══ Source information

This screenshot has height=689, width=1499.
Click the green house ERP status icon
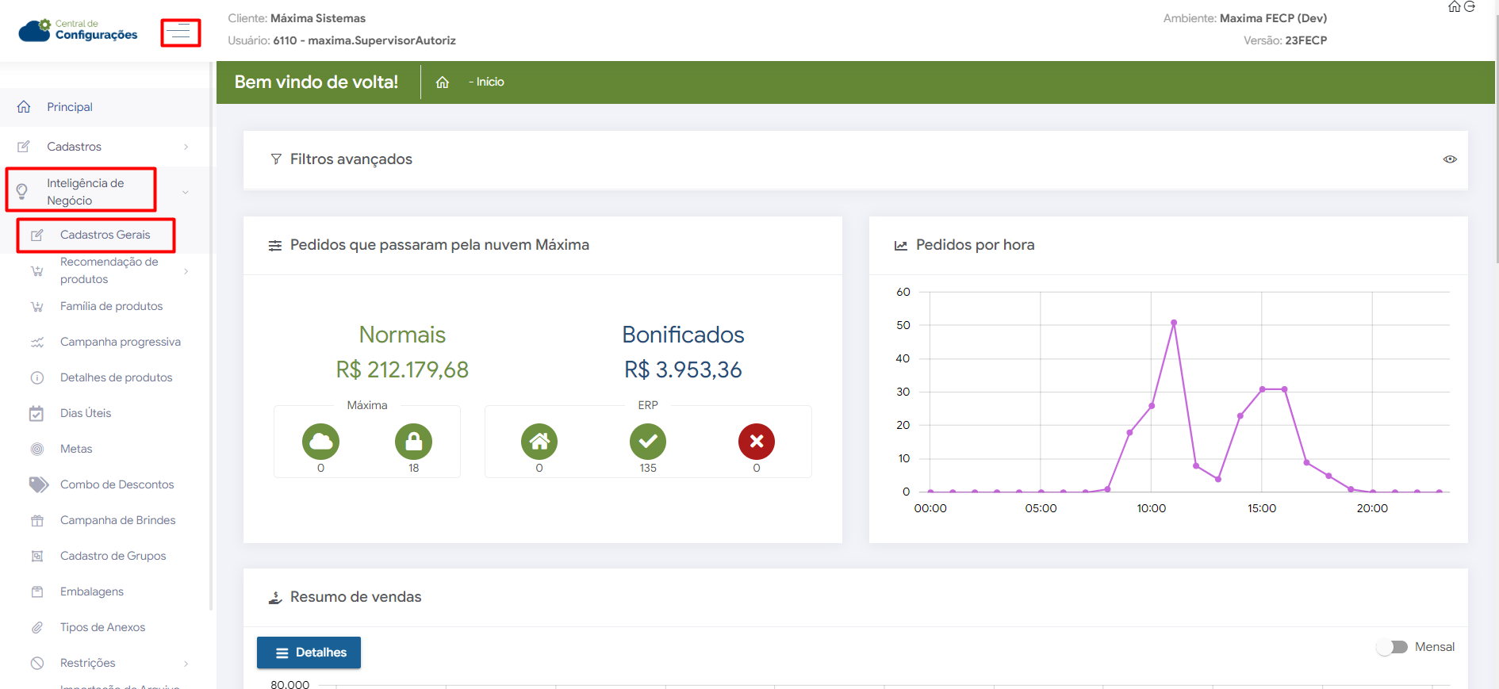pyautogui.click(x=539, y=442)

════
══ Source information

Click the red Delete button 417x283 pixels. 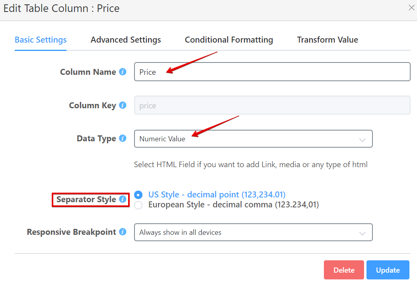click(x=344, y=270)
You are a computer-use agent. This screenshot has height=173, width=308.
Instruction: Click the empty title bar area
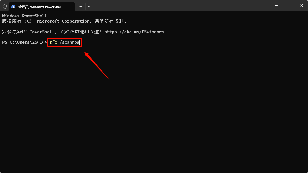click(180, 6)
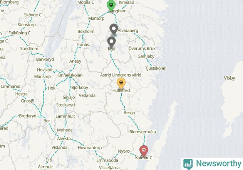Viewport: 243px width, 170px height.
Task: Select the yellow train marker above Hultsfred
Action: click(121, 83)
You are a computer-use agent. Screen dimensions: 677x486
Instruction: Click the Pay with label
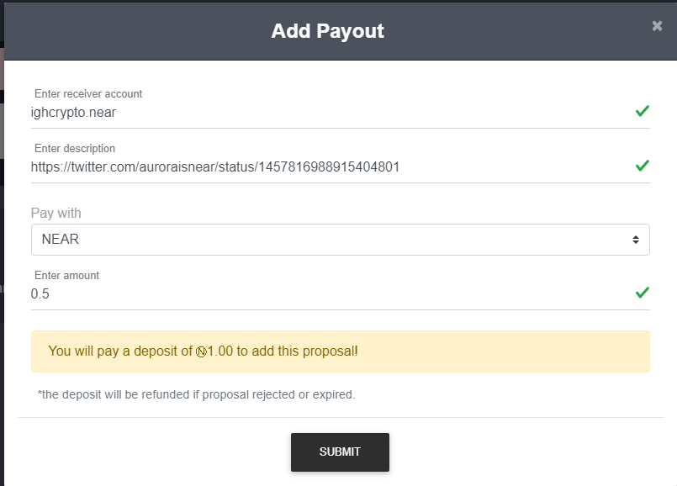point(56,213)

════

• [Action item] Exactly how many lines of the data above hold the word "This"? The number is the whole answer.

• [Exercise solution] 2